Huffington Post prints GOP recruitment post (Eric Stoner, Bryan Farrell)

Eric Stoner ("a writer based in New York, whose writings have appeared in many publications, including The Nation") and Bryan Farrell ("a researcher for Rolling Stone and an independent journalist in New York") offer "Fear and Loathing on the Jersey Shore". The (presumed) couple went abroad (i.e., left Manhattan) and spent a weekend in in the sticks:

Down on the boardwalk we observed a scene that would be recognizable to most Americans: teenagers, junk food, and trinket shops selling an assortment of "ironic" t-shirts. It's not unlike a shopping mall or arcade, pandering to a gluttonous consumerism that is all too distinctly American.

It goes on like that. And, I don't think it's a satire, nor do I think it was intentionally meant as a GOP recruiting tool.

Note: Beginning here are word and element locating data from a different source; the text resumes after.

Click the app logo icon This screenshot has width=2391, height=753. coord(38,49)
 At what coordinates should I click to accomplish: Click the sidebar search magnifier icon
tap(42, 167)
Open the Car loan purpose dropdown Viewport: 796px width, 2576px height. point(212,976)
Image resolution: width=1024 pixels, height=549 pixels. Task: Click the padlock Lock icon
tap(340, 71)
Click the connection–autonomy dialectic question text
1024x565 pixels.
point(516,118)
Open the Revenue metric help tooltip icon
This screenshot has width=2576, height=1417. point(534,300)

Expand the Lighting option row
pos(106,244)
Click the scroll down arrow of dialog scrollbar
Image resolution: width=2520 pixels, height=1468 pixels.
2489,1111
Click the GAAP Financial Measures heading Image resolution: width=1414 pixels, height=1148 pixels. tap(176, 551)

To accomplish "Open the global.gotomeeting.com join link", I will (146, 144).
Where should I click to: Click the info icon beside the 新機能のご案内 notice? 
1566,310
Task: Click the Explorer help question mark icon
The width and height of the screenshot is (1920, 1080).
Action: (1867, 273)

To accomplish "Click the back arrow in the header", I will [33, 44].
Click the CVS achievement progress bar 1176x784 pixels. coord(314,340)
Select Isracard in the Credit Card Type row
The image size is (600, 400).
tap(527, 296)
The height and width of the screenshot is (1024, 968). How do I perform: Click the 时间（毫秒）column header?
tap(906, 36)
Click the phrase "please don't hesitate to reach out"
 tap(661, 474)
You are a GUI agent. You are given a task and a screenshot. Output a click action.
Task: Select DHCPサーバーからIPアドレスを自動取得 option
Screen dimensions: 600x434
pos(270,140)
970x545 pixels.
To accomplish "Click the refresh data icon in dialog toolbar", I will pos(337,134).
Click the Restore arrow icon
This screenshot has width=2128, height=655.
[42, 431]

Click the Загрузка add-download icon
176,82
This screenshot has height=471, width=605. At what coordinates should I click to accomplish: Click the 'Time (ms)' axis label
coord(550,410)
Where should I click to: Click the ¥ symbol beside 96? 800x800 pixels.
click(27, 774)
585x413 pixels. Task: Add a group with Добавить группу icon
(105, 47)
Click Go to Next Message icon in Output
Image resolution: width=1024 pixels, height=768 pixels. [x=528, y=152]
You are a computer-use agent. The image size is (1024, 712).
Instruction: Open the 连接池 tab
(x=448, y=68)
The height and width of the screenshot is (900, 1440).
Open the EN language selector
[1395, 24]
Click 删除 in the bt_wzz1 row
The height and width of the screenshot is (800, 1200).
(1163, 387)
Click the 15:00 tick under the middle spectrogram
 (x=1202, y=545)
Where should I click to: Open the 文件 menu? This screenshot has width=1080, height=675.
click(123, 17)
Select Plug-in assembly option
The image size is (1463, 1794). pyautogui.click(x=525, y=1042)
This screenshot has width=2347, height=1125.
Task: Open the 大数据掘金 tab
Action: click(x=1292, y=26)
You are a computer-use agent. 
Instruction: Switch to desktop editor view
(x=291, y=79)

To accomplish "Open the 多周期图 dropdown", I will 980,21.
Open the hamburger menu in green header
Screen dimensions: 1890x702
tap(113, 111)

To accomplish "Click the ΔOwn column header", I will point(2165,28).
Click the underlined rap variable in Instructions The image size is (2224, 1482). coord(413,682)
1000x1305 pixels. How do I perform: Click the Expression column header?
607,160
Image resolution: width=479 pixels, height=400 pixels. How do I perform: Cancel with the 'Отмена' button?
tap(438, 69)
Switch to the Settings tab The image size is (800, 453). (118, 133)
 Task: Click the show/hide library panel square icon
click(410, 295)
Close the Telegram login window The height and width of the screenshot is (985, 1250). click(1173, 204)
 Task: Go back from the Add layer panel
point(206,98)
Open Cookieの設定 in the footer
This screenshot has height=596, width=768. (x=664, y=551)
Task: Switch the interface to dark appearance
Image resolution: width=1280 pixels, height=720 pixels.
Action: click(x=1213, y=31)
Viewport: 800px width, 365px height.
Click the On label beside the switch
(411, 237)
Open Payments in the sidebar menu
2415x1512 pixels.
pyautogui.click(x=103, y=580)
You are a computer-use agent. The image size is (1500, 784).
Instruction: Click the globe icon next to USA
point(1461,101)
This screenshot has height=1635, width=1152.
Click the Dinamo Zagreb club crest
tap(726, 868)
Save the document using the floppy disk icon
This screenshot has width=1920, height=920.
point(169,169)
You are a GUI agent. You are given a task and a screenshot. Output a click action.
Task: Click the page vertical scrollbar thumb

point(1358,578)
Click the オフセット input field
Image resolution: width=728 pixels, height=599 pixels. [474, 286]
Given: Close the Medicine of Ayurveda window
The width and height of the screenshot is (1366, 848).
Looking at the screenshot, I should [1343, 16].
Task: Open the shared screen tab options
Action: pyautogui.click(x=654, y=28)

It just reads like it. I congratulate Arianna on returning to her roots.

Comments

From article: "By ignoring the fact that the majority of casualties in any war, despite our "smart bombs," are innocent civilians, games such as these make war an easier sell to the public." In this article, no thought is given to the source of these "innocent civilian" casualties. It's almost as if the authors have never even heard of roadside bombs or Al Qaeda's propensity to target civilians. The authors don't even feel the need to back up their asserstion that "innocent civilians" make up the "majority" of casualties. And how would they know? Also, there is the tacit assumption that somehow American "smart bombs" might be the real culprits. And they wonder why they are publicly derided as the "Blame America First" crowd! One can only assume that they've never heard of the word "Chutzpah" either.